Based on difficulty and quality rating, the Yoruba version of the BBQ had a high rate of data completion with good quality data in the study population. The BBQ-Y achieved a response rate of 100% and did not have any ceiling or floor effect. We did not report non-responses to questionnaire items as such event was rare owing to the method of administration of the questionnaires, as the researchers hand-delivered the questionnaires and patiently waited to collect them. This method is still the preferred approach in many sub-Saharan African countries as the postal and electronic methods often fail due to technical and infrastructural challenges. However, we consider not having the details of non-response a shortcoming. The above findings suggest that the Yoruba version of the BBQ is an acceptable outcome measure for assessing back pain beliefs among the Yoruba-Speaking LBP patients. There was no significant structural alteration made to the BBQ-Y, other than required cultural-adaptation.
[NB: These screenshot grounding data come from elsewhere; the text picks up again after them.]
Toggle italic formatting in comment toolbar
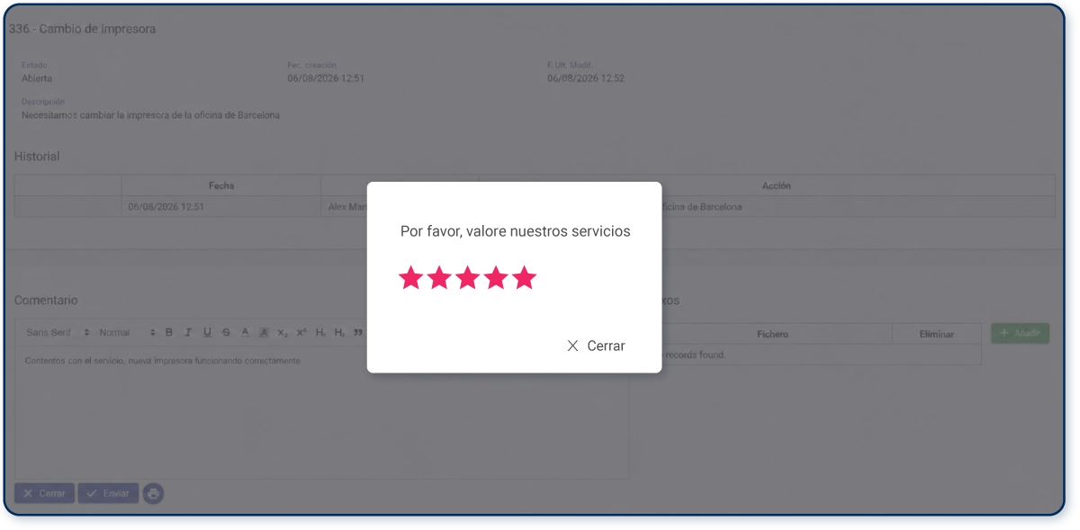The height and width of the screenshot is (530, 1080). [x=188, y=333]
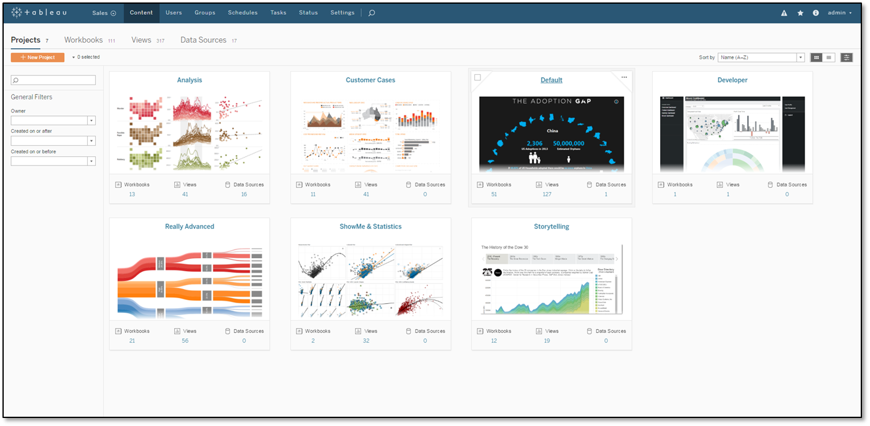
Task: Switch to the Workbooks tab
Action: click(83, 40)
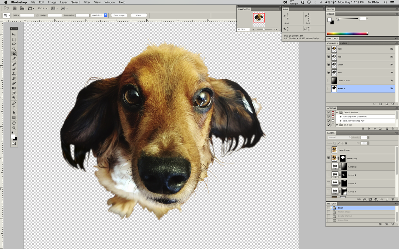Viewport: 399px width, 249px height.
Task: Choose the Horizontal Type tool
Action: pyautogui.click(x=14, y=108)
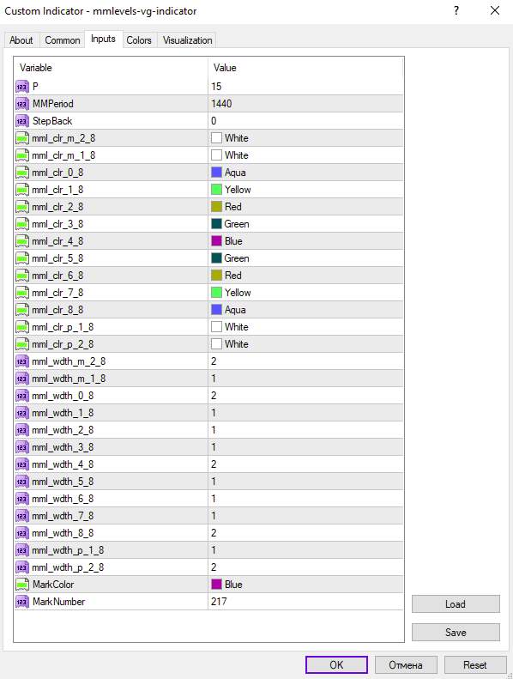Click the OK button
The image size is (513, 679).
pyautogui.click(x=336, y=664)

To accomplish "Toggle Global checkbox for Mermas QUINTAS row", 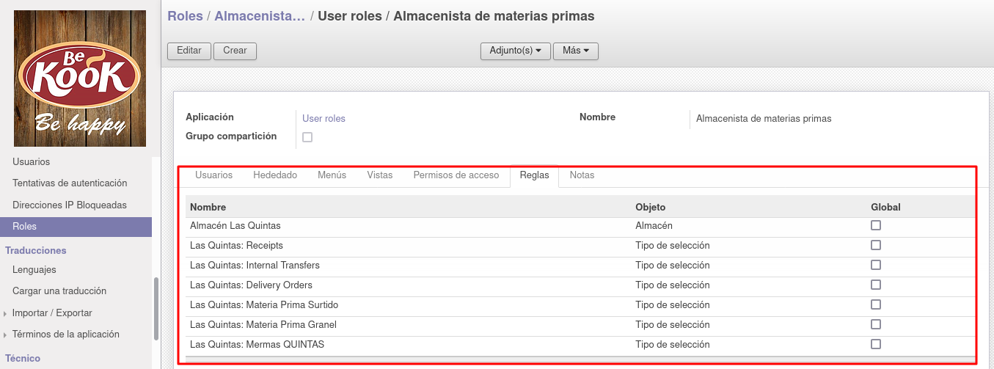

In summary, the moderate to excellent psychometric properties of the BBQ-Y lend credence to its usability and applicability in the clinic setting among patients with chronic LBP. The new tool may promote assessment of beliefs about chronic pain and also inform interventions to improve health outcomes of Yoruba speaking patients with chronic LBP. Anecdotal and empirical reports indicate that African patients with chronic pain have psychosocial problems, in this case, unhelpful beliefs, that have strong cultural undercurrents which in turn affect their health seeking behaviour [39, 40]. Early identification of patients with unhelpful beliefs about LBP is of utmost importance. This will help to focus interventions on those maladaptive beliefs rather than approaching the LBP problem from a biomedical perspective. Interventions incorporating the bio-psychosocial framework are recommended as the most effective approach in managing LBP [41]. Unlike the biomedical approach, bio-psychosocial interventions not only treat impaired anatomical structures but may also address psychological, socioeconomic, ecological and cultural factors that may impact on the onset and persistence of LBP.; hence, the importance of such translation as the BBQ-Y.
Limitations and methodological problems
Limitations of the study include the cross-sectional nature of the study, which did not allow for the examination of other aspects of validity, including sensitivity and responsiveness. Second, the authors conducted the study within the clinical settings, thus may not totally represent individuals with LBP in Nigeria. Also, we did not investigate the construct validity of the BBQ-Y with other measures commonly used in the literature, including the fear-avoidance beliefs questionnaire and the Tampa scale of kinesiophobia. Furthermore, we did not conduct confirmatory factor analysis in this study, as a large sample size will be required for it.
Implications for future research
Future research on the BBQ-Y using larger and more diverse sample is required. In addition, further psychometric testing on convergent validity and factor structure are recommended for future studies.